Exercise requirements: Render every line of the listing below as a Markdown table with the columns No. and Entry, omitting blank lines.

Supplied data:
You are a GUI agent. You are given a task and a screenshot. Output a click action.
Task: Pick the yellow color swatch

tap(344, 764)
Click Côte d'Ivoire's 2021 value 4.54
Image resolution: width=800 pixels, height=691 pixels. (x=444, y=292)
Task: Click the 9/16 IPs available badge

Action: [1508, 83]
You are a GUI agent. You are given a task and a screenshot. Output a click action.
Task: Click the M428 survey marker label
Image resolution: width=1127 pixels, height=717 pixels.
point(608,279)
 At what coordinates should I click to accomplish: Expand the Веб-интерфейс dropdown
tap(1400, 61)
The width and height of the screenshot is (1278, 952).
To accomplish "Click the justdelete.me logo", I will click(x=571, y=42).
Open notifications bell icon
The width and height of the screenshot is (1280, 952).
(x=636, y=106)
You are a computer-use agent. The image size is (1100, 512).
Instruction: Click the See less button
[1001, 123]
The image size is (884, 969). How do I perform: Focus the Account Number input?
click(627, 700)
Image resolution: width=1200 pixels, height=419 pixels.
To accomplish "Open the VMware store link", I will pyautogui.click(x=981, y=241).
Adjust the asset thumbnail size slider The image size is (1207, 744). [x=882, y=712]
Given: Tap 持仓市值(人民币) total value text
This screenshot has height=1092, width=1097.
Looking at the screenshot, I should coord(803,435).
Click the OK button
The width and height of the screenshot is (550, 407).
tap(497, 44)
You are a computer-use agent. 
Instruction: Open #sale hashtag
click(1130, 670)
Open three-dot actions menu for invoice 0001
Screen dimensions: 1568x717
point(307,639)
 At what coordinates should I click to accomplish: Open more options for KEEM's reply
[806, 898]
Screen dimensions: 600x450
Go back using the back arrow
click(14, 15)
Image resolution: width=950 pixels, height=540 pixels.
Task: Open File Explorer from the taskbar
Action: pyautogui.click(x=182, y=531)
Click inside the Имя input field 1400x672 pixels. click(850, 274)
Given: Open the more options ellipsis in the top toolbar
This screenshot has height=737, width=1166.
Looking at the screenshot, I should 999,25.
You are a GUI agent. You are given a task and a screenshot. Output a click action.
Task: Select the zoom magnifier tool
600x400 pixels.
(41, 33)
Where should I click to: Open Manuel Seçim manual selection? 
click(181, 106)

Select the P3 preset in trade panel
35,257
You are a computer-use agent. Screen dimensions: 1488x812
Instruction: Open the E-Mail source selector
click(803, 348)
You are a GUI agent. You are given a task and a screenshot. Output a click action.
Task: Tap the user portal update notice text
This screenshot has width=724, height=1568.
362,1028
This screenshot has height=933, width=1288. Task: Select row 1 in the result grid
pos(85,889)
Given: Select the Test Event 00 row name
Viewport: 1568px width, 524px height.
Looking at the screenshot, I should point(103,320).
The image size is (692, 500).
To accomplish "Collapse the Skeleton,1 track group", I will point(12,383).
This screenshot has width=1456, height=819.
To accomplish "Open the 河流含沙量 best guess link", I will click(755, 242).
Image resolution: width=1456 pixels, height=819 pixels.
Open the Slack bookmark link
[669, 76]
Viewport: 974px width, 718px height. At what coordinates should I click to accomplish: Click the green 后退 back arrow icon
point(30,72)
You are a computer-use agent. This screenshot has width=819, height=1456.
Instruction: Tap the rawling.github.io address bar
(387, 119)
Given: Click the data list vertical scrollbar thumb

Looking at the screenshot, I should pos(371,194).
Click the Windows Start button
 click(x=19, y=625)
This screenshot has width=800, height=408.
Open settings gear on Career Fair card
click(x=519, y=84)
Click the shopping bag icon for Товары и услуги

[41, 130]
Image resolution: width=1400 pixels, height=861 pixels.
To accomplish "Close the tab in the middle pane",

Full solution:
| No. | Entry |
|---|---|
| 1 | You are a GUI agent. You are given a task and a screenshot. Output a click action. |
| 2 | Task: Pick the yellow color swatch |
| 3 | tap(344, 764) |
| 4 | Click Côte d'Ivoire's 2021 value 4.54 |
| 5 | Image resolution: width=800 pixels, height=691 pixels. (x=444, y=292) |
| 6 | Task: Click the 9/16 IPs available badge |
| 7 | Action: [1508, 83] |
| 8 | You are a GUI agent. You are given a task and a screenshot. Output a click action. |
| 9 | Task: Click the M428 survey marker label |
| 10 | Image resolution: width=1127 pixels, height=717 pixels. |
| 11 | point(608,279) |
| 12 |  At what coordinates should I click to accomplish: Expand the Веб-интерфейс dropdown |
| 13 | tap(1400, 61) |
| 14 | The width and height of the screenshot is (1278, 952). |
| 15 | To accomplish "Click the justdelete.me logo", I will click(x=571, y=42). |
| 16 | Open notifications bell icon |
| 17 | The width and height of the screenshot is (1280, 952). |
| 18 | (x=636, y=106) |
| 19 | You are a computer-use agent. The image size is (1100, 512). |
| 20 | Instruction: Click the See less button |
| 21 | [1001, 123] |
| 22 | The image size is (884, 969). How do I perform: Focus the Account Number input? |
| 23 | click(627, 700) |
| 24 | Image resolution: width=1200 pixels, height=419 pixels. |
| 25 | To accomplish "Open the VMware store link", I will pyautogui.click(x=981, y=241). |
| 26 | Adjust the asset thumbnail size slider The image size is (1207, 744). [x=882, y=712] |
| 27 | Given: Tap 持仓市值(人民币) total value text |
| 28 | This screenshot has height=1092, width=1097. |
| 29 | Looking at the screenshot, I should coord(803,435). |
| 30 | Click the OK button |
| 31 | The width and height of the screenshot is (550, 407). |
| 32 | tap(497, 44) |
| 33 | You are a computer-use agent.  |
| 34 | Instruction: Open #sale hashtag |
| 35 | click(1130, 670) |
| 36 | Open three-dot actions menu for invoice 0001 |
| 37 | Screen dimensions: 1568x717 |
| 38 | point(307,639) |
| 39 |  At what coordinates should I click to accomplish: Open more options for KEEM's reply |
| 40 | [806, 898] |
| 41 | Screen dimensions: 600x450 |
| 42 | Go back using the back arrow |
| 43 | click(14, 15) |
| 44 | Image resolution: width=950 pixels, height=540 pixels. |
| 45 | Task: Open File Explorer from the taskbar |
| 46 | Action: pyautogui.click(x=182, y=531) |
| 47 | Click inside the Имя input field 1400x672 pixels. click(850, 274) |
| 48 | Given: Open the more options ellipsis in the top toolbar |
| 49 | This screenshot has height=737, width=1166. |
| 50 | Looking at the screenshot, I should 999,25. |
| 51 | You are a GUI agent. You are given a task and a screenshot. Output a click action. |
| 52 | Task: Select the zoom magnifier tool |
| 53 | 600x400 pixels. |
| 54 | (41, 33) |
| 55 | Where should I click to: Open Manuel Seçim manual selection?  |
| 56 | click(181, 106) |
| 57 | Select the P3 preset in trade panel |
| 58 | 35,257 |
| 59 | You are a computer-use agent. Screen dimensions: 1488x812 |
| 60 | Instruction: Open the E-Mail source selector |
| 61 | click(803, 348) |
| 62 | You are a GUI agent. You are given a task and a screenshot. Output a click action. |
| 63 | Task: Tap the user portal update notice text |
| 64 | This screenshot has width=724, height=1568. |
| 65 | 362,1028 |
| 66 | This screenshot has height=933, width=1288. Task: Select row 1 in the result grid |
| 67 | pos(85,889) |
| 68 | Given: Select the Test Event 00 row name |
| 69 | Viewport: 1568px width, 524px height. |
| 70 | Looking at the screenshot, I should point(103,320). |
| 71 | The image size is (692, 500). |
| 72 | To accomplish "Collapse the Skeleton,1 track group", I will point(12,383). |
| 73 | This screenshot has width=1456, height=819. |
| 74 | To accomplish "Open the 河流含沙量 best guess link", I will click(755, 242). |
| 75 | Image resolution: width=1456 pixels, height=819 pixels. |
| 76 | Open the Slack bookmark link |
| 77 | [669, 76] |
| 78 | Viewport: 974px width, 718px height. At what coordinates should I click to accomplish: Click the green 后退 back arrow icon |
| 79 | point(30,72) |
| 80 | You are a computer-use agent. This screenshot has width=819, height=1456. |
| 81 | Instruction: Tap the rawling.github.io address bar |
| 82 | (387, 119) |
| 83 | Given: Click the data list vertical scrollbar thumb |
| 84 | Looking at the screenshot, I should pos(371,194). |
| 85 | Click the Windows Start button |
| 86 |  click(x=19, y=625) |
| 87 | This screenshot has width=800, height=408. |
| 88 | Open settings gear on Career Fair card |
| 89 | click(x=519, y=84) |
| 90 | Click the shopping bag icon for Товары и услуги |
| 91 | [41, 130] |
| 92 | Image resolution: width=1400 pixels, height=861 pixels. |
| 93 | To accomplish "Close the tab in the middle pane", |